To do →
Convert the material between the line holding "Task: Open Response" and the line holding "pyautogui.click(x=37, y=36)", inclusive, into a JSON list of strings with one string per line, skipping blank lines. Omit the pictures.

Information shown →
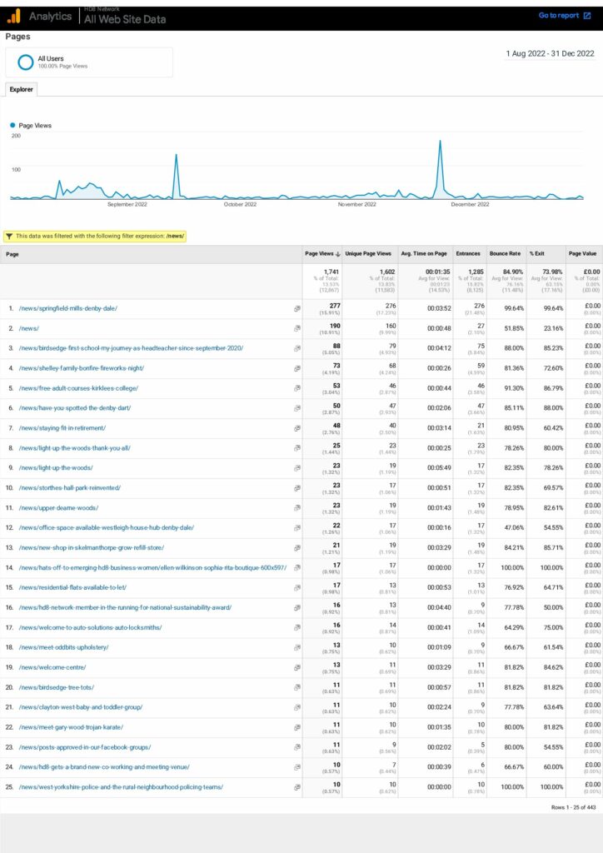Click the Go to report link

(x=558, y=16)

...

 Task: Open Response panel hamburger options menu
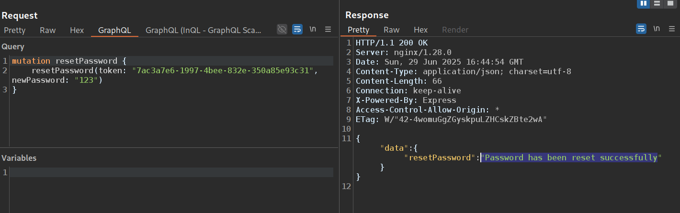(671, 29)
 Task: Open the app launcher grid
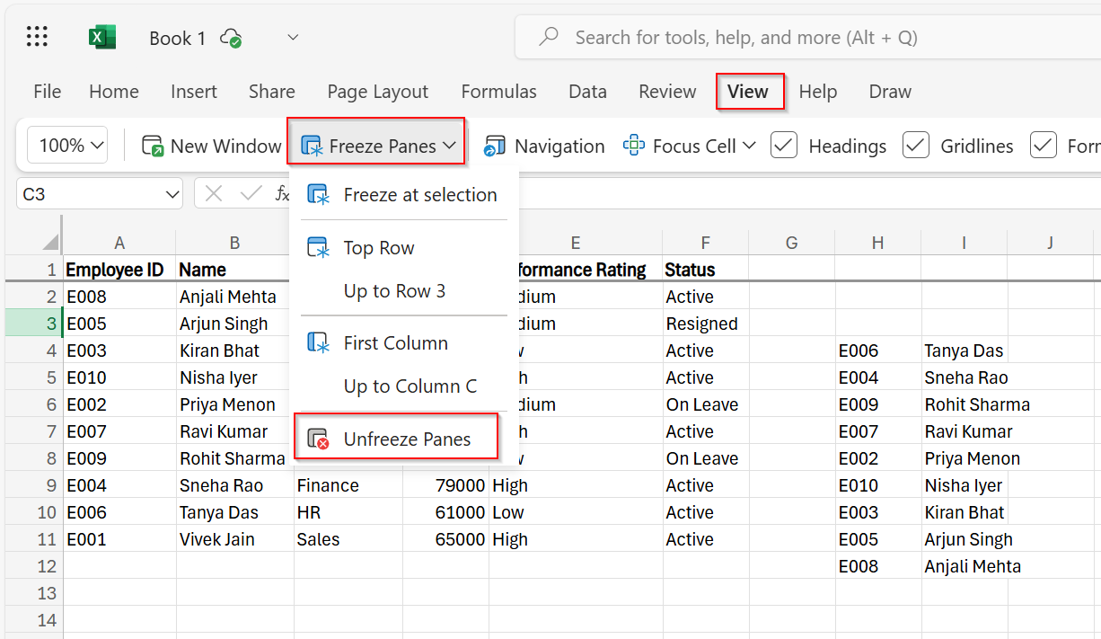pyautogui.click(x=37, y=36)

Solution below →
[
  " Task: Open Response panel hamburger options menu",
  "(671, 29)",
  " Task: Open the app launcher grid",
  "pyautogui.click(x=37, y=36)"
]